Thursday, July 14, 2016
A new coalition in the Hasidic community is pledging to improve instruction for their children, following complaints that dozens of New York City yeshivas fail to provide enough secular education.
The coalition, Parents for Educational and Religious Liberty in Schools, or PEARLS, hired a team to create lessons in math and English that they believe will meet state standards.
This push comes after a group called Young Advocates for Fair Education sent the city Department of Education a letter a year ago saying 39 yeshivas, mostly in Brooklyn, fell far short of state mandates. The letter from former yeshiva students and current parents said these schools typically taught secular subjects for an average of 90 minutes a day, with boys age 13 and older being taught only Judaic studies.
Young Advocates for Fair Education demanded the city enforce a state law that requires private schools to provide an education "substantially equivalent" to public schools.
City officials say they are still investigating the complaints. The 39 yeshivas are among the roughly 260 Jewish day schools in New York City, which serve more than 100,000 students.
Avi Schick, an attorney who represents the 39 yeshivas, also serves as adviser to the PEARLS coalition, which includes rabbis with experience in politics, social services and education. He said this week the members aim to protect parents' choice to send children to religious schools while committing to better instruction. He said the group has embarked on "a serious, comprehensive and professional effort" to improve academics.
Naftuli Moster, executive director of Young Advocates for Fair Education, said he hoped the new coalition was sincerely striving for change but was "very skeptical." He said he had heard about PEARLS being developed months ago as a "PR stunt…basically designed to mislead the DOE and the public" and to evade enforcement.
Mr.
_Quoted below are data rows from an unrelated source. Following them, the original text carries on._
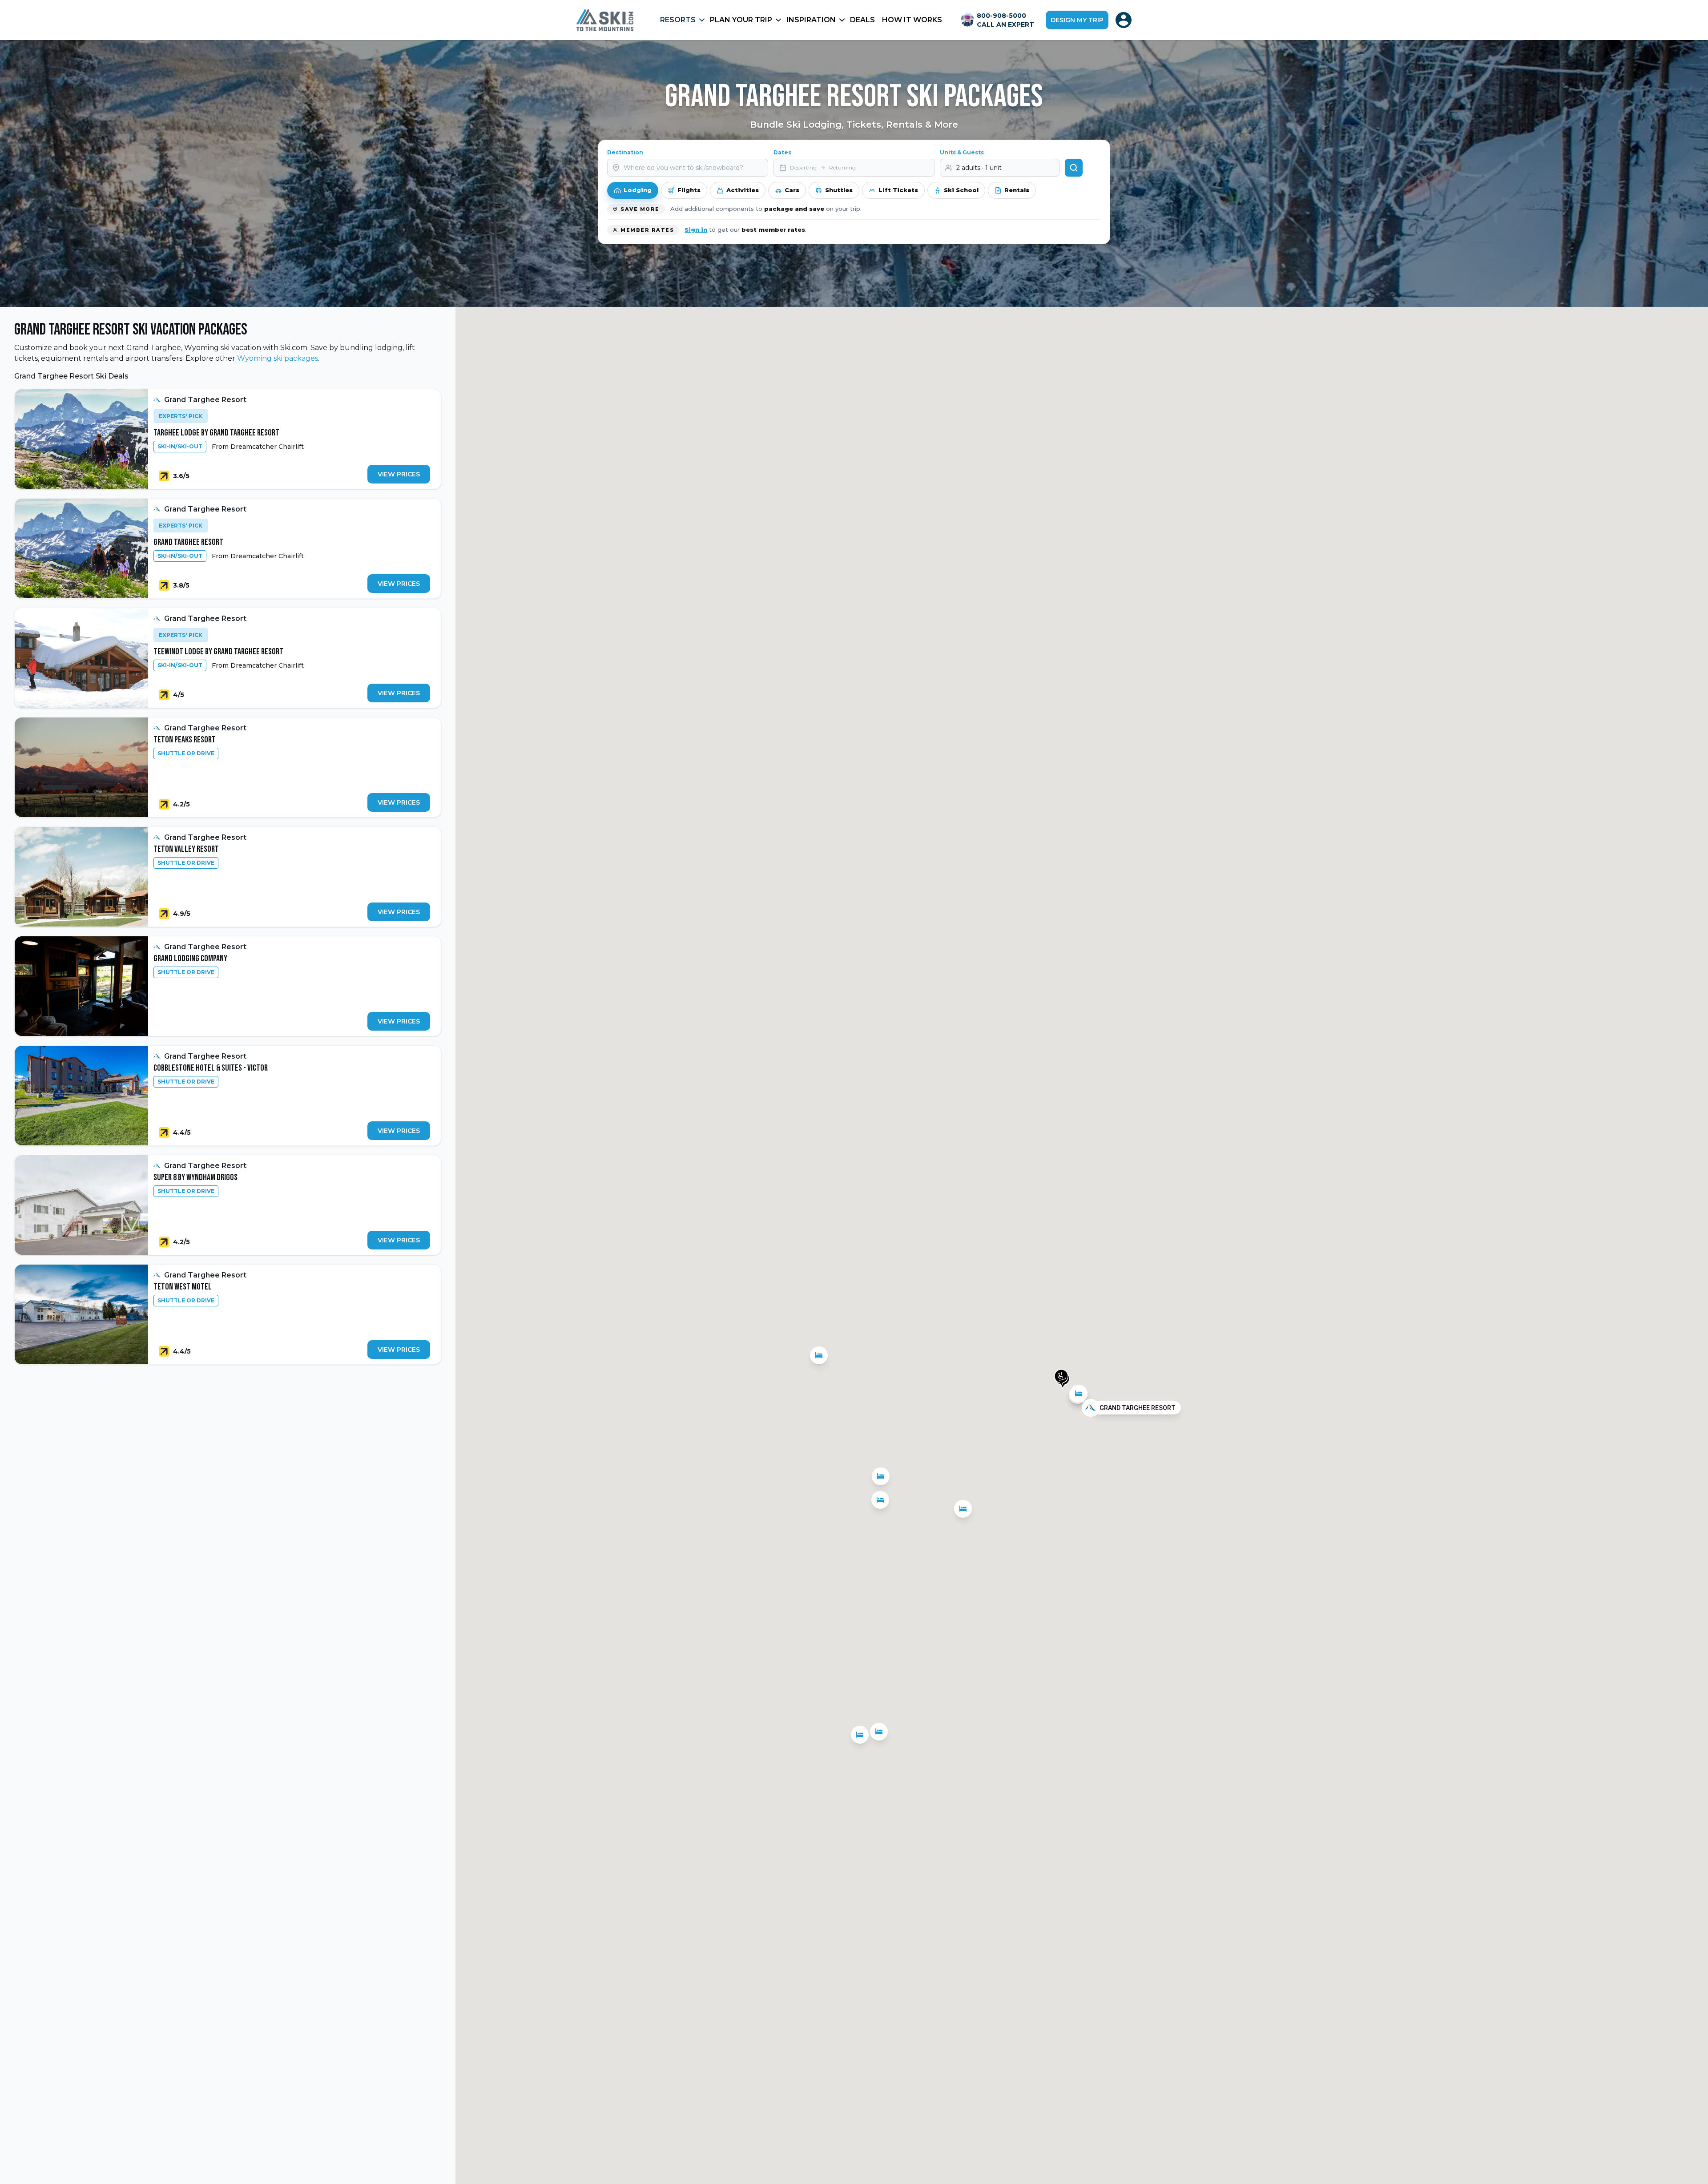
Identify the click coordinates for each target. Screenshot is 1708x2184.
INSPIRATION (811, 20)
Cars (792, 189)
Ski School (961, 189)
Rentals (1016, 189)
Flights (689, 189)
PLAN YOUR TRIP (741, 20)
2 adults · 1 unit (979, 168)
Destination (625, 152)
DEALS (862, 20)
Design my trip (1077, 20)
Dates (782, 152)
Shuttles (839, 189)
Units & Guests (962, 152)
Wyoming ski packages (277, 358)
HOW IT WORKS (912, 20)
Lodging (638, 189)
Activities (742, 189)
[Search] (1074, 168)
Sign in (696, 229)
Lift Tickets (898, 189)
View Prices (399, 474)
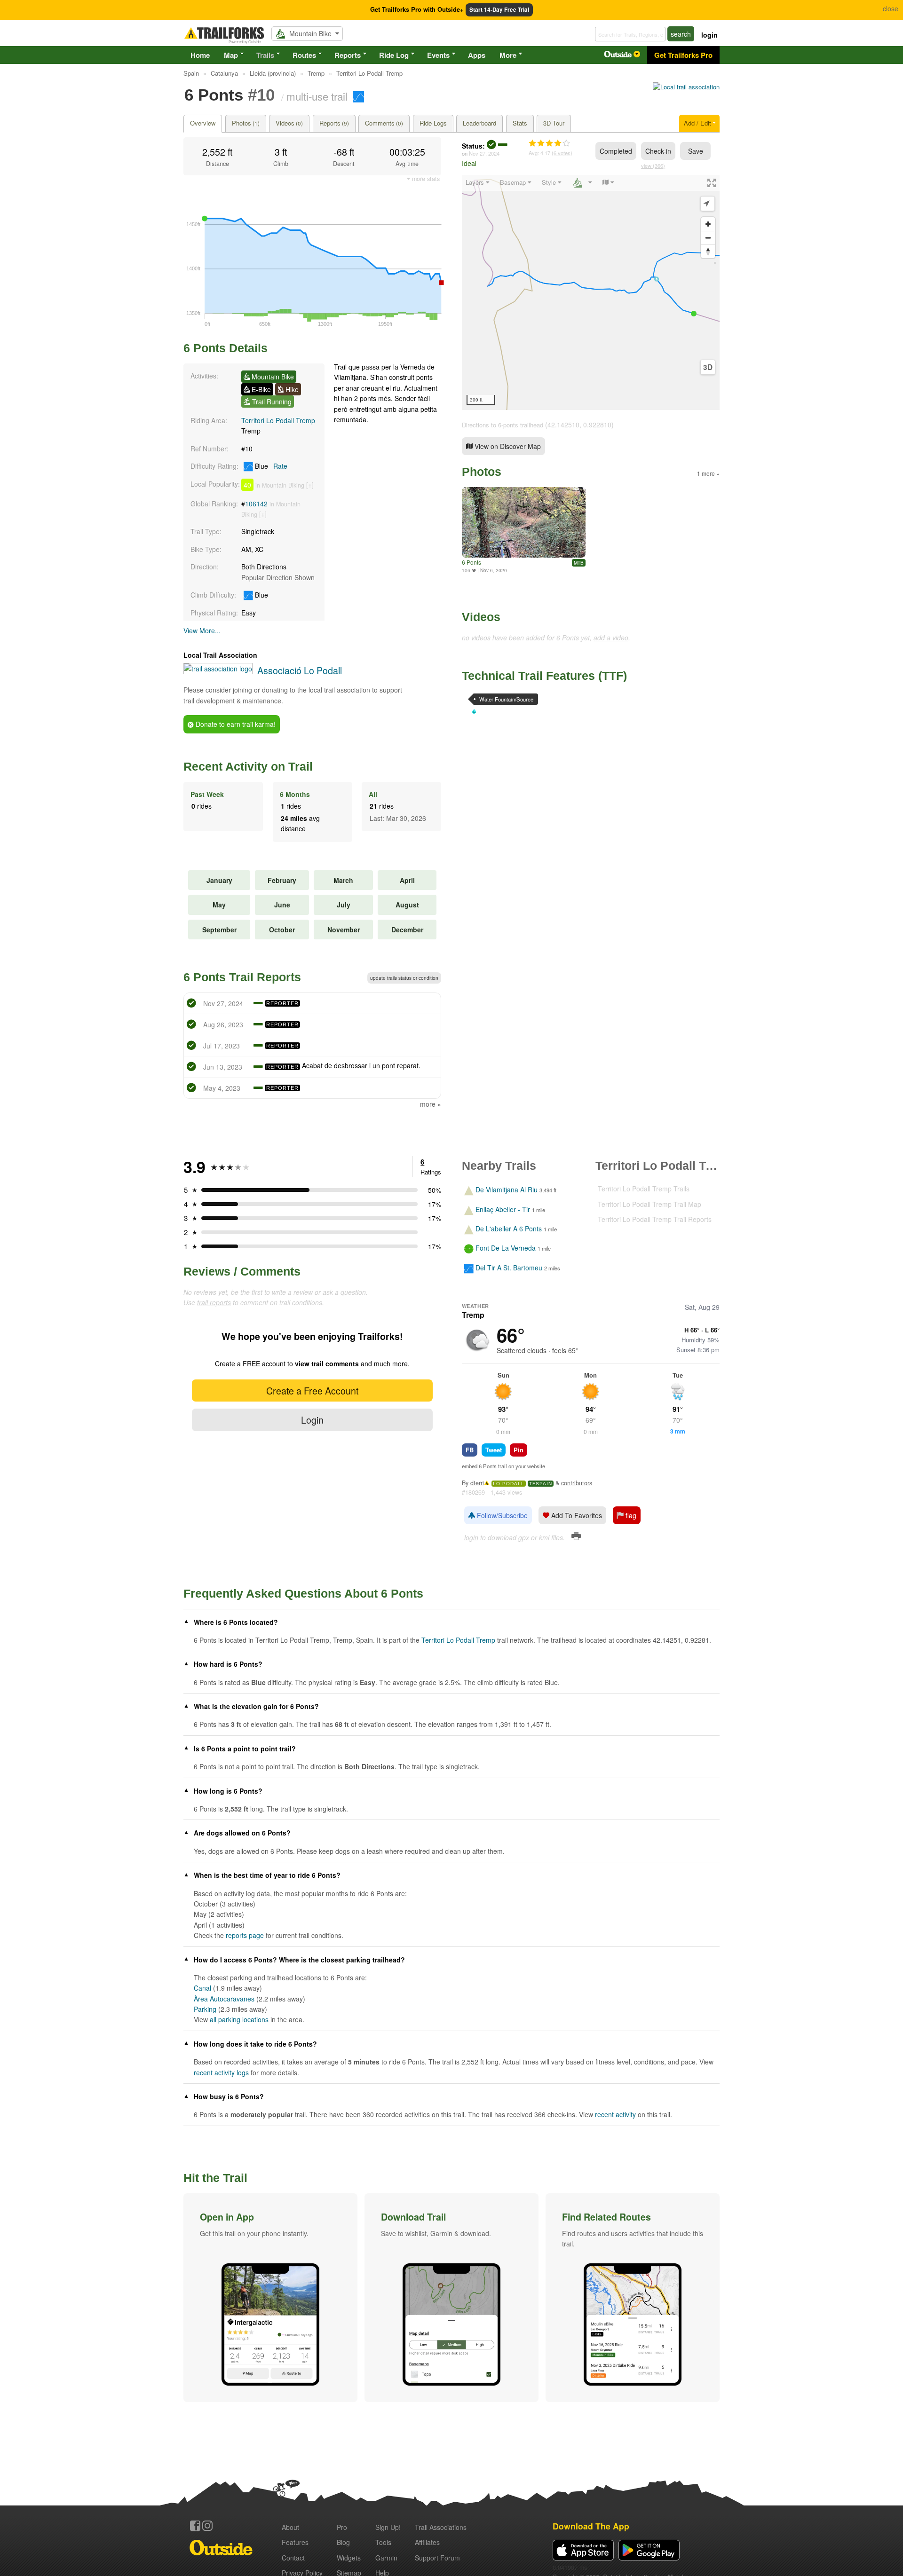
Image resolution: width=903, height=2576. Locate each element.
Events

Schick, of PEARLS, said the curriculum overhaul took thousands of hours of work from many professionals, and Mr. Moster's comments "demonstrate a greater interest in bashing Hasidim than in enhancing education."
PEARLS has a public relations firm, Global Strategy Group, promoting its launch. In January, the coalition hired Richard Altabe, a former headmaster of a yeshiva where students take state Regents exams and Advanced Placement courses, to create lesson plans and teaching guides. Mr. Altabe said the new curriculum will meet the Common Core standards, a set of guidelines adopted by New York and most states spelling out skills that children should master in each grade.
Mr. Altabe said some yeshivas have been using materials that were decades old, and it was a challenge to develop materials sensitive to Hasidic families' needs, such as respect for their modesty in dress. He said he was working with publishers Houghton Mifflin Harcourt and Sadlier-Oxford, some new lessons would be ready for fall, and some teachers would get training this summer.
Mr. Altabe said he believed these yeshivas would have sought changes even without the past year's scrutiny. "The microscope they have been put under has pushed them to do it on a grander scale," he said. The attention "brought them together and as a collective they could get much more done than as individual schools."
Chaim Jalas, an ultra-Orthodox Jewish geneticist in Borough Park whose twins attend yeshivas, supports PEARLS' goals. "We need to make sure our kids are going to be able to grow up and have jobs and be productive citizens," he said.
PEARLS' representatives declined to name the schools involved in the education overhaul but say they include an array of sects, such as Satmar, Lubavitch, Viznitz, Skver, Bobov, Belz, and Pupa. Many families speak mostly Yiddish at home.
Young Advocates for Fair Education hasn't released the names of the 39 schools, saying the people pushing for change didn't want to be ostracized. City Hall and education department officials also have kept the names of schools under investigation confidential and declined to say whether their review includes visiting the yeshivas.
Mr. Schick said representatives of the schools under scrutiny met with City Hall and education officials in May and June, and most plan to adopt the new curriculum.
"We have been in productive conversations with the schools for months while our investigations have continued and we are encouraged by the progress we've seen," Austin Finan, a City Hall spokesman, said in an email. "We are developing a mutual understanding on how to implement a high-quality, Common Core-aligned curriculum as soon as possible."